Americans talk about being “tethered” to their smartphones mostly from the standpoint of the time suck that’s involved and the tendency to miss what’s going on around us when we’re supposed to be working, spending time with family or friends, or (let’s hope not) driving down the highway. It’s hard to resist the offerings on your smartphone which now is millions times more powerful than NASA’s computers from the 1960’s.
But one result of all that tethering – whether we’re texting, streaming music, getting directions from our GPS, or posting on social media – is that our smartphone is silently, relentlessly gathering all kinds of information about us. Your smartphone knows where you are, how you got there, with whom you’ve been communicating, and what you’ve been typing into your favorite search engine lately. It is this geolocation feature of smartphones that lets parents and spouses know the location of their family members, but it also provides a wealth of information to law enforcement personnel and those who understand how to retrieve this information. It has been quietly used by law enforcement agencies to obtain data about what smartphones have been active near crime scenes by issuing a subpoena to Google to recover the data.
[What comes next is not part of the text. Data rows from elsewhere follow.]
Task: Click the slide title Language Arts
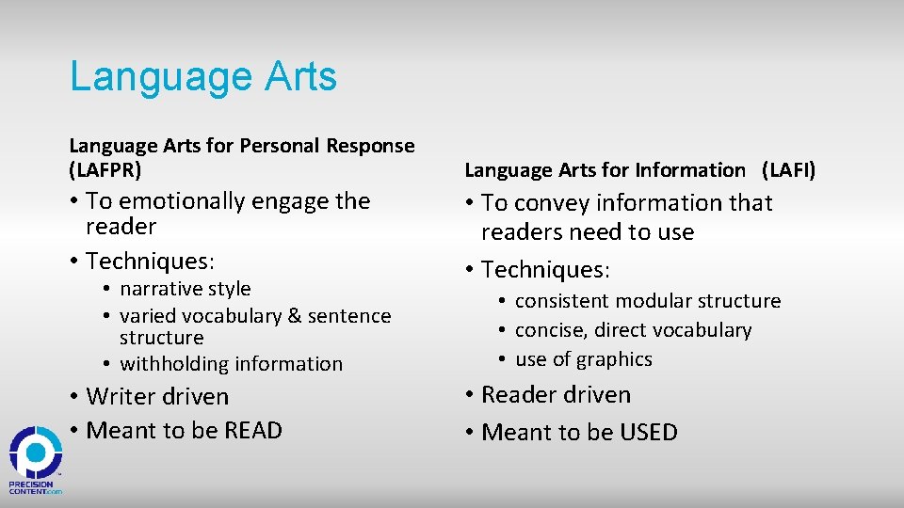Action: pos(202,76)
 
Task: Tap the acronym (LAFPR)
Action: pos(105,170)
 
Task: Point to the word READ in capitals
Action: pos(253,431)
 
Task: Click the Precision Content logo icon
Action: pos(36,454)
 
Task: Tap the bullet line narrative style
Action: pos(185,289)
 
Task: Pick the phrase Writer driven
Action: pos(157,397)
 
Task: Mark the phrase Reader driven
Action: pos(556,395)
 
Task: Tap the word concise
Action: pos(549,330)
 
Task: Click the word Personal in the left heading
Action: pos(281,146)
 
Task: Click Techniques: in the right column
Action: pos(546,270)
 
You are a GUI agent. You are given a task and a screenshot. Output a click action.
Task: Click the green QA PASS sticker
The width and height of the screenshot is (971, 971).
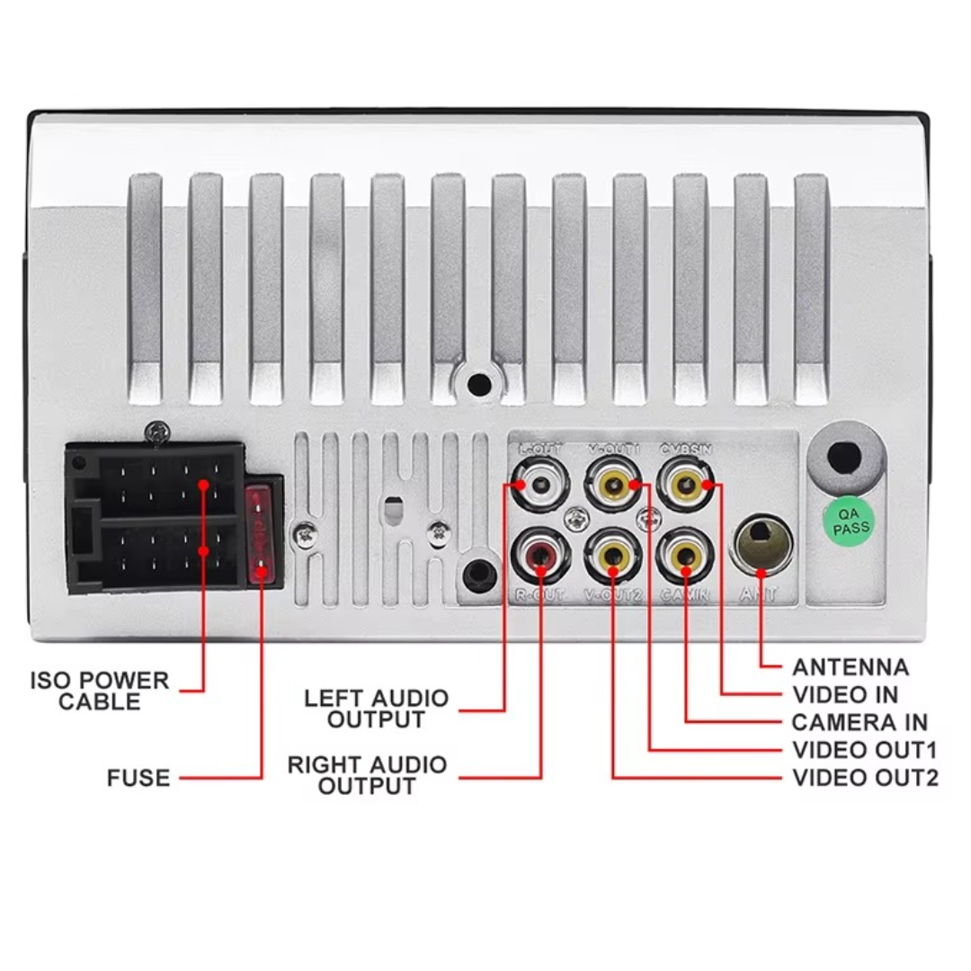pyautogui.click(x=850, y=522)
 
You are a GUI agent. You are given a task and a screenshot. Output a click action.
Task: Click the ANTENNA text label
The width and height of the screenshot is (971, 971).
pyautogui.click(x=850, y=667)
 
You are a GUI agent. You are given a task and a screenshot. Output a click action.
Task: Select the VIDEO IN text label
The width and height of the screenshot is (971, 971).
pyautogui.click(x=844, y=695)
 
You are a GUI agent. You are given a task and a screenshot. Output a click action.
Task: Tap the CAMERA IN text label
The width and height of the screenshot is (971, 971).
pyautogui.click(x=859, y=722)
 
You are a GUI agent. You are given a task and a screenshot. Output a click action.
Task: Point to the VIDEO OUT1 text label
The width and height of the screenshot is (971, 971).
pyautogui.click(x=864, y=750)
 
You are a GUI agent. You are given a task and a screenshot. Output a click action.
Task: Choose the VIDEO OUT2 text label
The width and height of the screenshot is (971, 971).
pyautogui.click(x=864, y=778)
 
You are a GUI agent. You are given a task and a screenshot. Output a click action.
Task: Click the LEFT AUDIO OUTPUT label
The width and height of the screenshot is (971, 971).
pyautogui.click(x=376, y=709)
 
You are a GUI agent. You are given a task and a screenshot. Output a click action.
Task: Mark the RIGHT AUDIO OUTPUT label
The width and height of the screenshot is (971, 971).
pyautogui.click(x=367, y=776)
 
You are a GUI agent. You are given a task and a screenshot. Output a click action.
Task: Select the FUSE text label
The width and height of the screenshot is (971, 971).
pyautogui.click(x=138, y=778)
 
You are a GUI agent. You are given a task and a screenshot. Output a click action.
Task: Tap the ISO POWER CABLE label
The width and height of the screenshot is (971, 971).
pyautogui.click(x=100, y=690)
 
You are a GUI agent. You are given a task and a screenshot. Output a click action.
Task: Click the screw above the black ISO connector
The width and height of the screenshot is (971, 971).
pyautogui.click(x=160, y=432)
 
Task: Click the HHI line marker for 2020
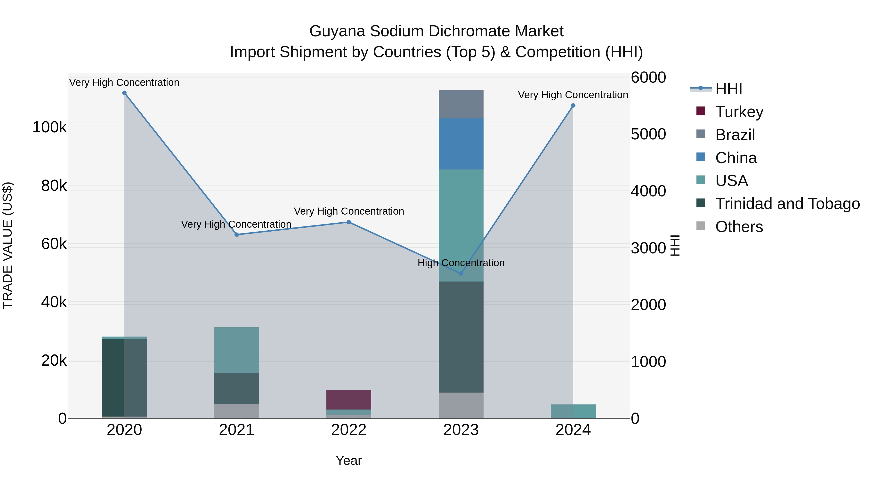pyautogui.click(x=124, y=93)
This was a feature story in the New York Times on April 13, 2019 which is part of an ongoing examination of the privacy issues associated with smartphones.
Although many people are vaguely uneasy about the variety and volume of information they cough up in their various apps, ultimately they are too tapped into the convenience and entertainment aspects to worry about controlling how much of their data is falling into the hands of marketers, retailers, the government and even foreign governments. Not to mention the brain cell and social skills deterioration that takes place.